We want to be sure the context of our page is unmistakable. Navigation, URLs, page titles, headers, and subheads all factor in here. At the same time, the aim is to communicate naturally, using relatable language that supplies useful content and answers the questions of those searching—that is, people.

And this gets at one of the age-old principles of search engine optimization: so much of what algorithms seek to measure and quantify comes down to interaction. How do people interact with our site? Or don’t they?

Along those same lines, how do the people we’re targeting speak? How’s their question configured—words, structure, and all? Is their written imprint represented in our content?

Once we know that, we have all the knowledge we need to create titles, subject lines, and body content that will speak to a wide variety of people, and across a vast array semantic contexts.

From there, it’s a question of whether we’re engaging those people.

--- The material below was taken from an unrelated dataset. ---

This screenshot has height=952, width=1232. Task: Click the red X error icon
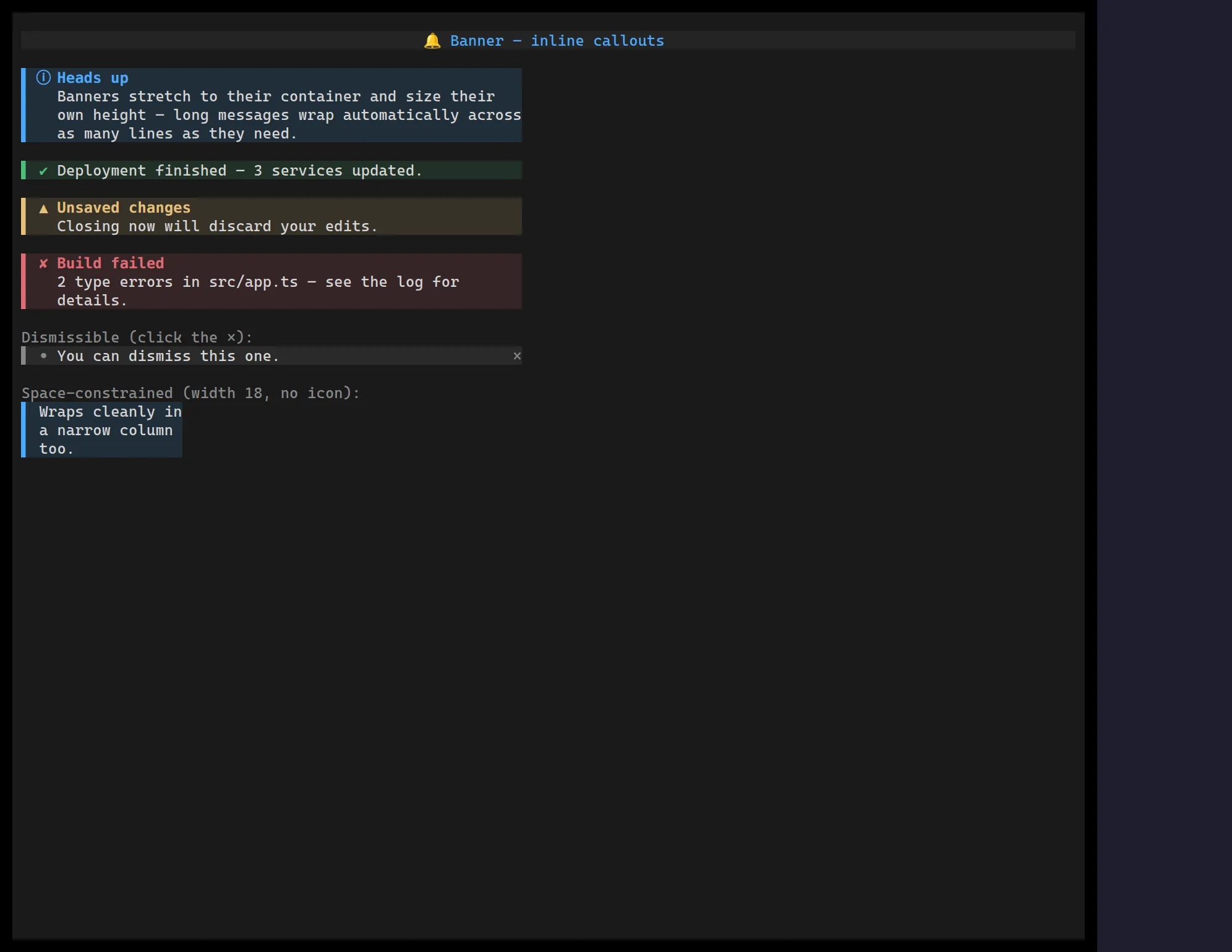[x=43, y=264]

Just think though—70% of the eventual links that users click and then settle on are organic search results. That’s good news whether we’re marketing B2B, B2C or in any other sphere—it signifies the importance of a fixed, sturdy foundation.

Think of it this way. Every search that’s performed has an underlying aim, whether to find, learn, solve, buy, fix, treat, or understand. Search engines attempt to direct that aim to its best, most conclusive end. By crafting fulfilling content, that addresses searchers’ needs, we’re well on our way.

What’s timeless about SEO—quality content, meaningful relationships, local search—these are the qualities we want to personify in our content.

It may appear to be an ever-changing, even temperamental discipline, but when we adhere to this principle of writing for people, the latest change in Google starts to take on a different look. A more sensible, less enigmatic look.

More often than not, the changes are improvements, as opposed to replacements. In the end, Google just wants to be relevant and that means giving the people what they want.

Strip away the jargon, for instance, and what we’re left with is a practical way of further pinpointing our business’s reach. In principle, optimization is just a useful tool to increase contact with quality prospects, and that’s all it needs to be for the average practitioner—or business owner.

Dispel some of the surrounding mystery and look through the checklist below. Would your business benefit from any of the following?


  1. Register with Google Search Console
  2. Register with Bing Webmaster Tools
  3. Claim or create a Google My Business listing
  4. Conduct keyword research.
  5. Organize keywords by page.
  6. Target long-tail keywords.
  7. Test your keywords with PPC.
  8. Optimize your page titles.
  9. Optimize your meta descriptions.
  10. Request links from business partners.